**Challenge:**
Could you format every line of the records below as a Markdown table, with columns named "Row" and "Line" and blank lines left out?

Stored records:
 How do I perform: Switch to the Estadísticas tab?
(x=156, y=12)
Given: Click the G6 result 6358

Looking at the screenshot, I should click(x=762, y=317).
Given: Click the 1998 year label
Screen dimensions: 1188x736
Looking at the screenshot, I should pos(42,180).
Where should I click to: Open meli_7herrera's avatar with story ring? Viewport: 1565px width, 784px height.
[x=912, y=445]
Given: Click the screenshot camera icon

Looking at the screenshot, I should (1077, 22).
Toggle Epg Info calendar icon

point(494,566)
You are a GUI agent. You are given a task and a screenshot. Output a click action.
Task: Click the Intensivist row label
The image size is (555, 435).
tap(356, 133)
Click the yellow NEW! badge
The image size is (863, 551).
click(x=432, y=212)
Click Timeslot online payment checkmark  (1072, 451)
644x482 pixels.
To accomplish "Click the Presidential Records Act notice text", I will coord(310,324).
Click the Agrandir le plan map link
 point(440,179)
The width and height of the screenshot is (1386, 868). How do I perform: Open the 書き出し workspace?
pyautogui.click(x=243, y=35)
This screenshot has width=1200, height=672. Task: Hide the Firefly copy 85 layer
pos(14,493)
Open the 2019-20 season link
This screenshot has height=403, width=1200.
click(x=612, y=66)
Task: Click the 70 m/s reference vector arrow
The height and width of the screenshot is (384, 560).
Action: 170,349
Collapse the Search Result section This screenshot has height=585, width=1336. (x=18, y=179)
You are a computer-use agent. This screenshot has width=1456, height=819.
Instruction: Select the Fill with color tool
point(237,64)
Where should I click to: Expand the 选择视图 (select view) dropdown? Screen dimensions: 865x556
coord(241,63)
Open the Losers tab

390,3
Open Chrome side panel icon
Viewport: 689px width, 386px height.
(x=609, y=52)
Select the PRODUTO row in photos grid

**Right answer:**
| Row | Line |
|---|---|
| 1 |  How do I perform: Switch to the Estadísticas tab? |
| 2 | (x=156, y=12) |
| 3 | Given: Click the G6 result 6358 |
| 4 | Looking at the screenshot, I should click(x=762, y=317). |
| 5 | Given: Click the 1998 year label |
| 6 | Screen dimensions: 1188x736 |
| 7 | Looking at the screenshot, I should pos(42,180). |
| 8 | Where should I click to: Open meli_7herrera's avatar with story ring? Viewport: 1565px width, 784px height. |
| 9 | [x=912, y=445] |
| 10 | Given: Click the screenshot camera icon |
| 11 | Looking at the screenshot, I should (1077, 22). |
| 12 | Toggle Epg Info calendar icon |
| 13 | point(494,566) |
| 14 | You are a GUI agent. You are given a task and a screenshot. Output a click action. |
| 15 | Task: Click the Intensivist row label |
| 16 | The image size is (555, 435). |
| 17 | tap(356, 133) |
| 18 | Click the yellow NEW! badge |
| 19 | The image size is (863, 551). |
| 20 | click(x=432, y=212) |
| 21 | Click Timeslot online payment checkmark  (1072, 451) |
| 22 | 644x482 pixels. |
| 23 | To accomplish "Click the Presidential Records Act notice text", I will coord(310,324). |
| 24 | Click the Agrandir le plan map link |
| 25 |  point(440,179) |
| 26 | The width and height of the screenshot is (1386, 868). How do I perform: Open the 書き出し workspace? |
| 27 | pyautogui.click(x=243, y=35) |
| 28 | This screenshot has width=1200, height=672. Task: Hide the Firefly copy 85 layer |
| 29 | pos(14,493) |
| 30 | Open the 2019-20 season link |
| 31 | This screenshot has height=403, width=1200. |
| 32 | click(x=612, y=66) |
| 33 | Task: Click the 70 m/s reference vector arrow |
| 34 | The height and width of the screenshot is (384, 560). |
| 35 | Action: 170,349 |
| 36 | Collapse the Search Result section This screenshot has height=585, width=1336. (x=18, y=179) |
| 37 | You are a computer-use agent. This screenshot has width=1456, height=819. |
| 38 | Instruction: Select the Fill with color tool |
| 39 | point(237,64) |
| 40 | Where should I click to: Expand the 选择视图 (select view) dropdown? Screen dimensions: 865x556 |
| 41 | coord(241,63) |
| 42 | Open the Losers tab |
| 43 | 390,3 |
| 44 | Open Chrome side panel icon |
| 45 | Viewport: 689px width, 386px height. |
| 46 | (x=609, y=52) |
| 47 | Select the PRODUTO row in photos grid |